Il n’y a eu aucune arrestation.

Respectueux, dit le syndicat
De son côté, en entrevue, le président de la section locale 9700 du Syndicat des Métallos, Clément Masse, a réfuté en bloc les allégations de la direction d’ABI. Il lui reproche de faire tout un plat avec une manifestation d’exaspération, pour tenter de discréditer les travailleurs qu’elle a mis en lock-out, il y a plus de neuf mois.

«Le tout s’est fait dans l’ordre. D’ailleurs, il y avait des policiers qui ont été appelés sur place et ils n’ont arrêté personne. Tout s’est fait de façon civilisée, respectueuse. Il n’y a pas eu d’insulte faite. Les gens ont tout simplement manifesté leur désir de négocier. Et tout s’est bien déroulé», a assuré M. Masse.

«L’employeur, qui ne commente jamais rien, a décidé d’envoyer un communiqué à tous les médias pour dire qu’il avait fait une plainte.
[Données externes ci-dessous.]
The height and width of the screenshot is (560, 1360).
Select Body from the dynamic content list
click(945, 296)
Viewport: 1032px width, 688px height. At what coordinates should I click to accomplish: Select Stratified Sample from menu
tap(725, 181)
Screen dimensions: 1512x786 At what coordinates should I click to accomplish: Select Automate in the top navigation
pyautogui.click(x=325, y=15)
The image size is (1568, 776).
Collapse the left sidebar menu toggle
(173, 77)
Il faut y voir une stratégie de l’employeur pour essayer de discréditer les travailleurs dans le cadre du conflit, au lieu de se présenter à la table de négociation et de négocier de bonne foi», a critiqué M. Masse.

Les 1030 travailleurs d’ABI, membres du Syndicat des Métallos, affilié à la FTQ, ont été mis en lock-out le 11 janvier dernier. Depuis, la direction de l’usine continue d’exploiter l’aluminerie, mais à raison d’une série de cuves sur trois.